• PASSAGE TO READ:
┄┄┄┄┄┄┄┄┄┄
The April 30, 2003 edition of the United States Sentencing Commission Guidelines Manual ("the Guidelines") has been used in this case for calculation purposes, in accordance with Guidelines § 1B1.11(b)(1).

The guideline for a violation of 18 U.S.C. §§ 1341 and 1349 is found in U.S.S.G. § 2B1.1, which provides for a base offense level of 6. See U.S.S.G. § 2B1.1(a).

The victims of the underlying offenses suffered a loss of approximately $142,565.34. Because the amount of loss was greater than $120,000, but less than $200,000, the offense level is increased by 10 levels, pursuant to § 2B1.1(b) (1) (F).

Because the offense involved ten or more victims, the offense level is increased by 2 additional levels. See U.S.S.G. § 2B1.1(b) (2) (B).

Behr has shown recognition of responsibility for his offense. Therefore, because his base offense level is 16 or greater, his offense level is reduced by three levels. See U.S.S.G. § 3E1.1(a) and (b). The resulting adjusted offense level is 15.

Criminal History

On May 22, 1989, Behr was arrested for robbery in the second degree, an offense which results in three criminal history points.

On June 3, 1993, Behr was arrested for criminal possession of stolen property in the fifth degree, an offense which results in one criminal history point.

On April 30, 1994, Behr was arrested for burglary in the third degree, an offense which results in three criminal history points.

On November 12, 1997, Behr was arrested for criminal possession of a controlled substance in the seventh degree, an offense which results in two criminal history points.

On April 12, 1999, Behr was arrested for unauthorized use of a motor vehicle, an offense which results in one criminal history point.
┄┄┄┄┄┄┄┄┄┄
• DATA PROVIDED:
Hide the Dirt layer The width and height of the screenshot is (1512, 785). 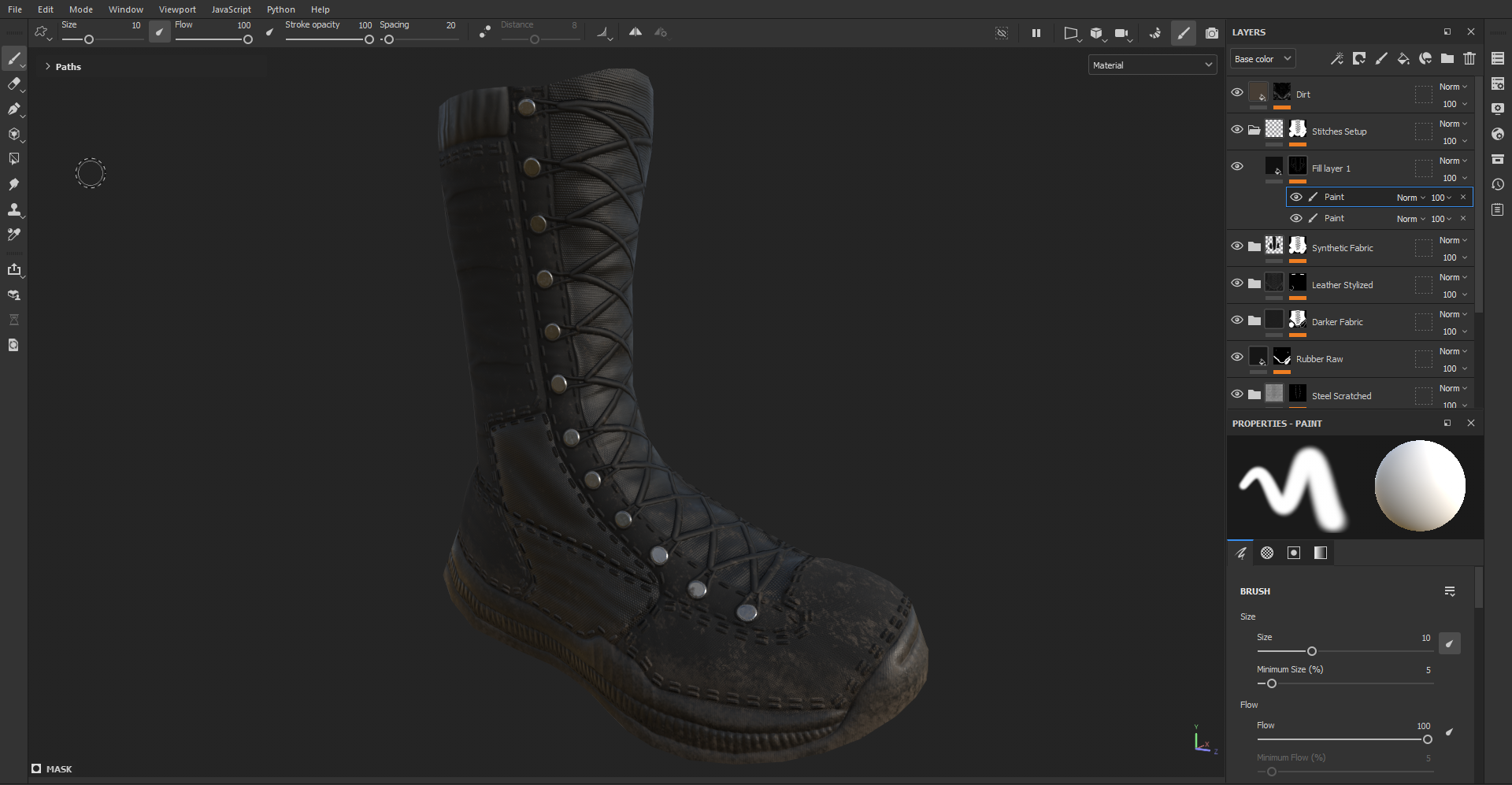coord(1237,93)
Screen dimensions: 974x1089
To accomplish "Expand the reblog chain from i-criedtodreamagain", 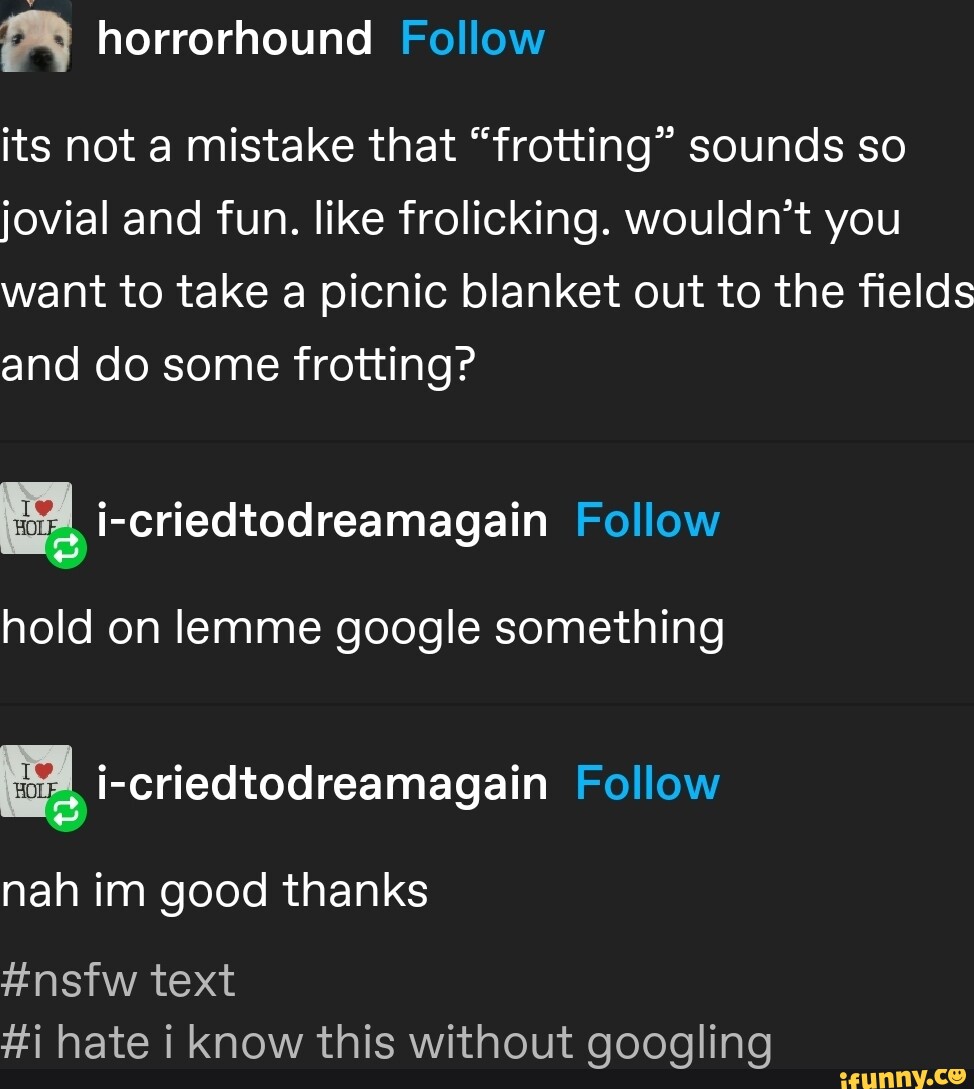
┄┄┄┄┄┄┄┄┄┄
• TASK REQUIREMENTS:
- 1) Write out the part of the sentencing calculation that opens with the words containing "On May 22, 1989, Behr" and closes with "degree, an offense which results in one criminal history point.", changing "robbery" to "larceny".
- 2) Carry on the sentencing calculation for Behr from the point where it stops.

• ANSWERS GIVEN:
- 1)
On May 22, 1989, Behr was arrested for larceny in the second degree, an offense which results in three criminal history points.

On June 3, 1993, Behr was arrested for criminal possession of stolen property in the fifth degree, an offense which results in one criminal history point.

- 2)
On March 3, 2000, Behr was arrested for false impersonation and aggravated unlicensed operation of a motor vehicle in the third degree, offenses which result in one criminal history point.

On October 13, 2001, Behr was arrested for petit larceny, an offense which results in one criminal history point.

The total number of criminal history points is twelve. According to the sentencing table at Chapter 5, Part A, one criminal history point establishes a Criminal History Category of V.

Sentencing Options

Based on a total offense level of 15 and a Criminal History Category of V, the guideline range for imprisonment is 37 to 46 months.

The guideline range for a term of supervised release for the instant offenses is at least two years, but not more than three years. See U.S.S.G. § 5D1.2(a) (2). If a sentence of one year or less is imposed a term of supervised release is not required but is optional, pursuant to U.S.S.G. § 5D1.1(b). Supervised release is required if the Court imposes a term of imprisonment of more than one year or when required by statute, pursuant to U.S.S.G. § 5D1.1(a).

Because the applicable guideline range is in Zone D of the Sentencing Table, the defendant is not eligible for probation, pursuant to U.S.S.G. § 5B1.1, application note 2.

The fine range for the instant offense is from $4,000 to $40,000. See U.S.S.G. § 5E1.1(c) (3) (A).

Pursuant to U.S.S.G. § 5E1.1(a) (1), in the case of identifiable victims, the Court shall enter a restitution order for the full amount of the victims' losses.

The Remaining Factors of Section 3553(a)

Having engaged in the Guideline analysis, this Court also gives due consideration to the remaining factors identified in 18 U.S.C. § 3553(a) in order to impose a sentence "sufficient, but not greater than necessary" as is required in accordance with the Supreme Court's decision in United States v. Booker, 125 S. Ct. 738 (2005) and the Second Circuit's decision in United States v. Crosby, 397 F.3d 103 (2nd Cir. 2005). In particular, section 3553(a) (1) asks that the sentence imposed consider both "the nature and circumstances of the offense and the history and characteristics of the defendant," while section 3553(a) (2) (A) demands that the penalty "provide just punishment for the offense" that simultaneously "afford[s] adequate deterrence to criminal conduct" as required by § 3553(a) (2) (B). Furthermore, pursuant to § 3553(a) (6), the Court is also mindful of "the need to avoid unwarranted sentence disparities among defendants with similar records who have been found guilty of similar conduct."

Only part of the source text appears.